Tuesday, January 6, 2015

My Theme for 2015: Peace.

Philippians 4:6-7

Do not be anxious about anything, but in everything by prayer and supplication with thanksgiving let your requests be made known to God. And the PEACE of God, which surpasses all understanding, will guard your hearts and minds in Christ Jesus. [emphasis added]


For the last couple of years, I’ve noticed friends of mine using different words as their “theme” for the coming year. I’ve seen Joy, Love, Kindness, etc., and I’ve found it incredibly intriguing. I tried to do it last year, but it didn’t stick. This year, I’m committed to actually using my word as a theme.

During the Christmas season, I thought and prayed fervently that the Lord would show me what He would have me work on in this coming year. As I listened, one word came to mind repeatedly: Peace.

Oh.

Yep, that’s definitely something I need (and want) to work on.

Peace doesn’t come easily for me. Between my natural tendency toward anxiety and how unpredictable my health has been recently, my mind has been filled with anything but peace. The idea of having a peace-filled life is like a breath of fresh air. I crave peace.

So, instead of making New Year’s resolutions that would likely end in two weeks (it’s totally true, especially for me. I’m horrible at keeping resolutions), I am committing to living by this one word throughout my year. This theme will most certainly pop up in different blog posts over the coming months. I’m hoping to write at least one a week on this topic, but I can’t commit to that (you all know me way too well to believe that I’d actually stick to a strict blogpost regimen).

Here are different areas of my life in which I’m hoping to display peace this coming year:

Health: As much as I would love to say that peace comes easily for me in regards to my health, it doesn’t. It’s much easier to have peace when things are going smoothly, but when either one of my diseases flares, it becomes difficult not to have anxiety about those things. I know that anxiety in these cases is normal, but I long for peace. I deeply desire to know that the Lord is in control and knows what he’s doing, and no matter what I can know that he is sovereign above all things.

Work: I love my job. My job as a manager for Solid Grounds has been the best job I’ve ever had, and most certainly the least stressful. However, there are definitely times when I have much more anxiety than is necessary. This usually happens in cases where I’ve made a mistake, when there’s conflict, and when I feel like my to-do list is so long that I can’t keep up.
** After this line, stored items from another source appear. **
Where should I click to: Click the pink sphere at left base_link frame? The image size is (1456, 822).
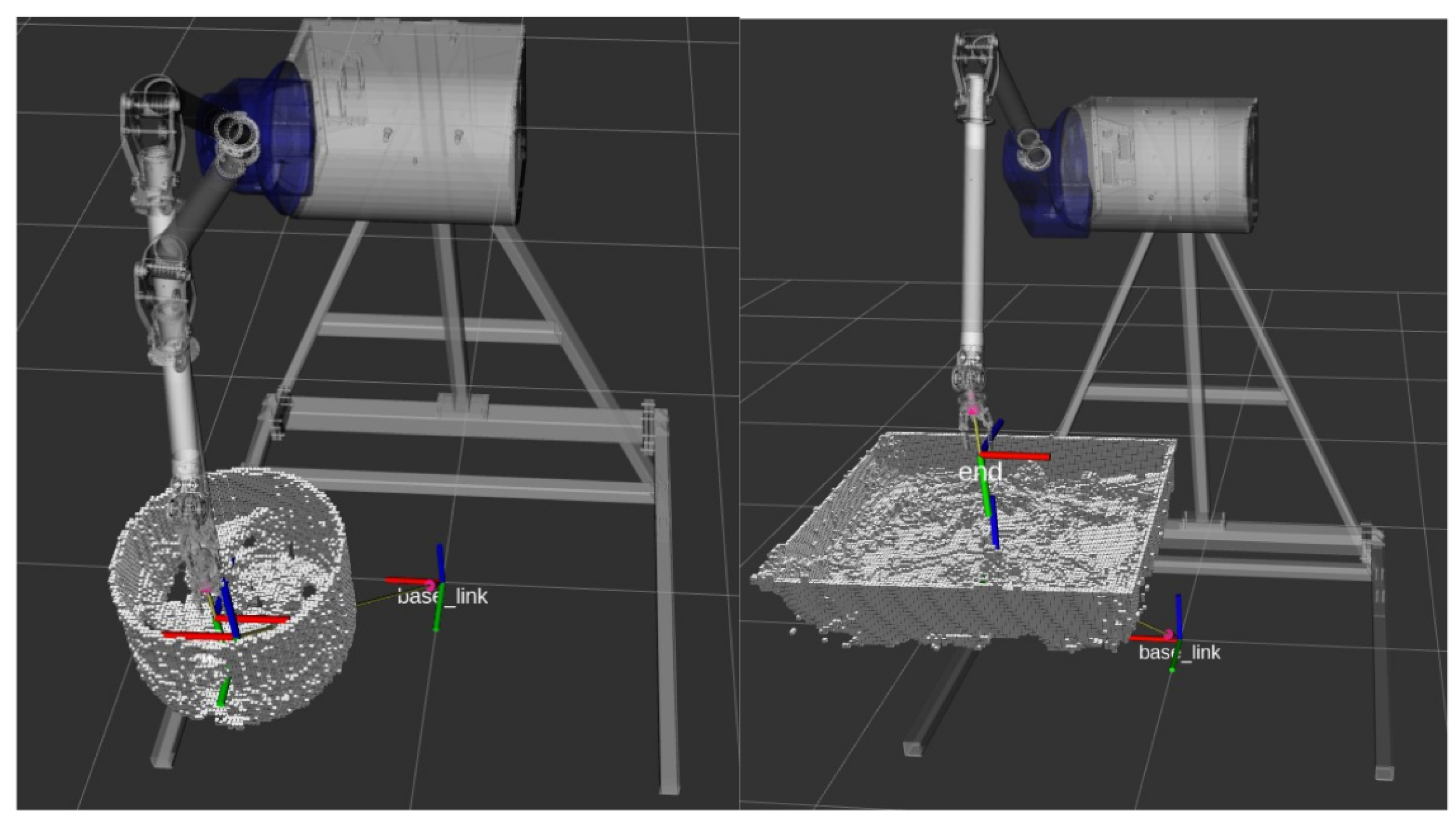430,585
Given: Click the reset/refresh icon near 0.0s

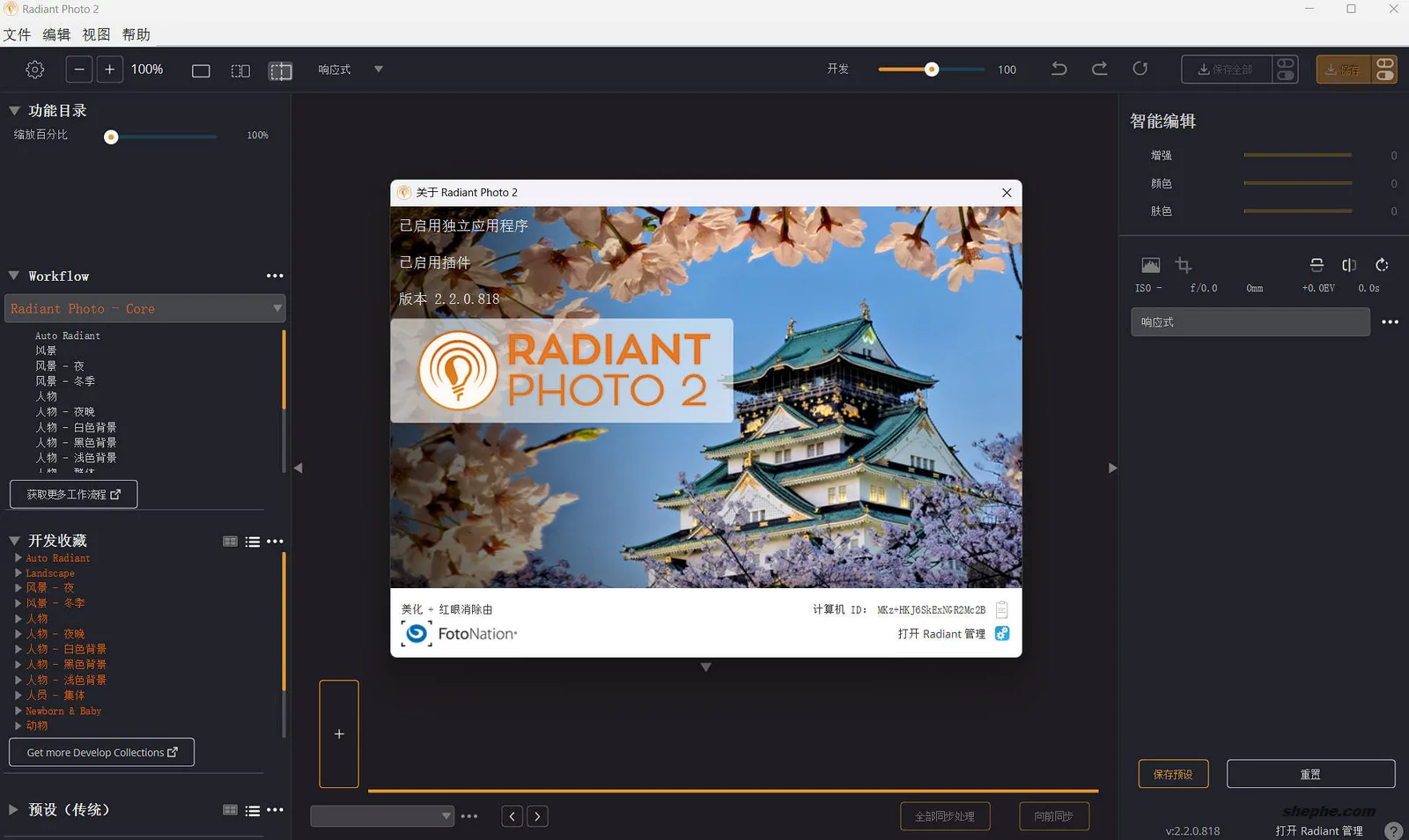Looking at the screenshot, I should [1381, 265].
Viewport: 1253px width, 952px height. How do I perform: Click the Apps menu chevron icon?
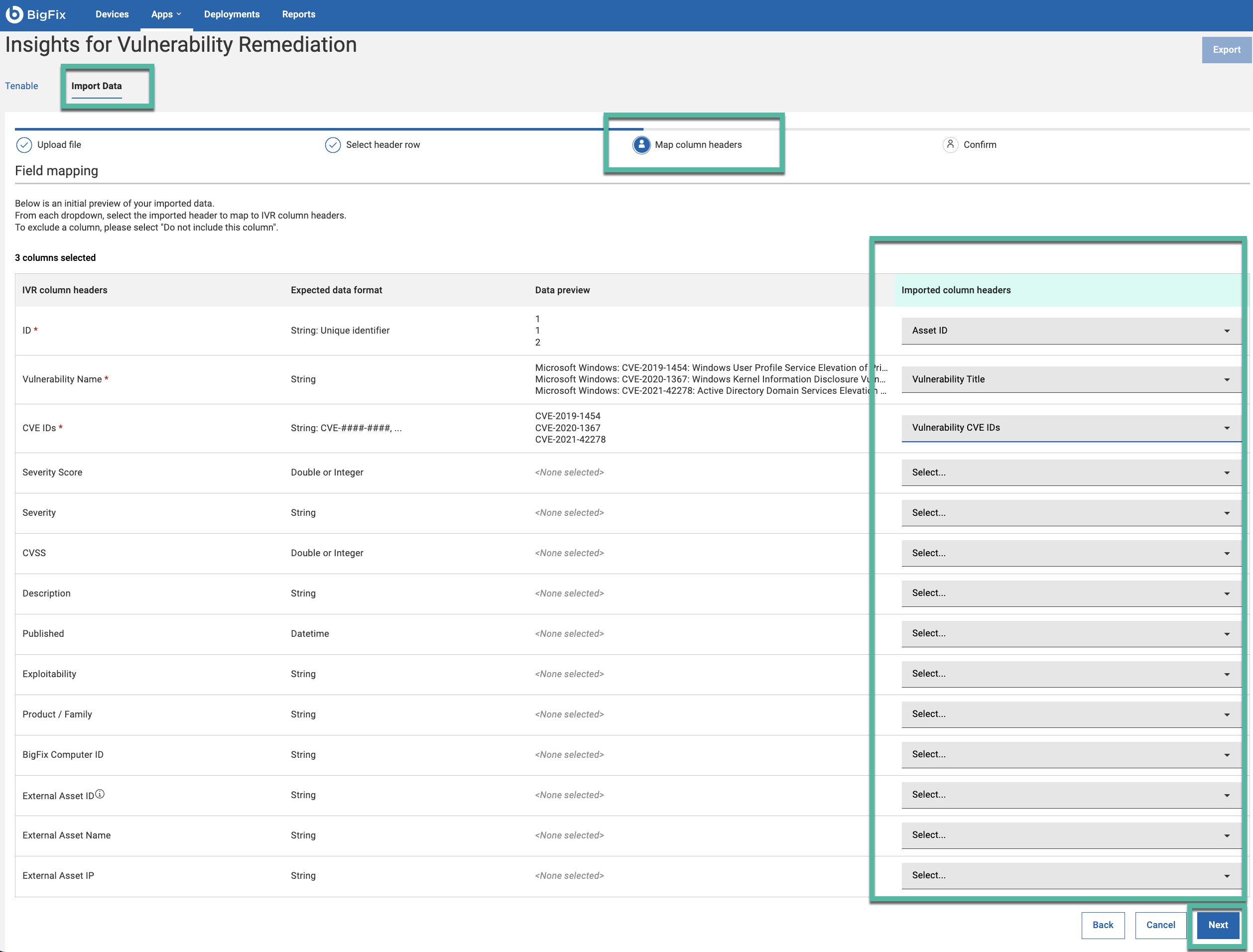coord(179,14)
I know there are definitely ways I can feel more peace in these situations, and I’m looking forward to seeing how the Lord grows me in this area.

Relationships: Whether it’s my marriage, family, or friends, I inevitably feel anxiety at one point or another in this area. I feel like this one’s going to be a bear to take care of, because through working out how to find peace, I will need to set certain boundaries for myself so I don’t feel stressed or burnt out. I’m horrible at boundaries. I’ll set them, feel super confident about sticking to them, then completely forget them within a few days (and sometimes, within a few hours). I know that boundaries are critical in order for me to feel peace in my relationships, though.


Home: For some reason, I tend to have anxiety when it comes to whether my home is clean, organized, etc. I don’t want that to be the case. I want to strive to take care of my home but also not stress about it if it isn’t always the way I would like it to be. This isn’t a huge part of my anxiety, so I’ll be focusing on other areas before I tackle this one.



The idea of more peace in my life is going to be so beneficial in so many ways. My overall physical health is dependent on this, because all my doctors tell me that stress hugely affects my diseases. It’s crazy how our emotional/mental state can affect us physically, isn’t it? It was certainly hard for people at my last job to understand that -- I tried to have boundaries on when I could and couldn’t work, but instead of feeling supported, I was made to feel like I was just being lazy/unhelpful. Thankfully my job now is almost completely opposite of that, but I often have to battle those emotions because the words/attitudes of my former coworkers cut me to the core.

I know that my walk with Christ will improve dramatically if my level of peace increases -- and vice versa. As I begin trusting him more, peace will rise; and as peace rises, so my relationship with Christ will become stronger. I’m really looking forward to searching Scripture for this theme throughout the year and learning more and more about it.


So here’s my challenge to you -- is there a theme you would like to focus on in this coming year? Do you feel like the Lord is placing something on your heart to work on? If so, please feel free to share in the comments! I would love to walk with you in this and support you in what the Lord is calling you to do.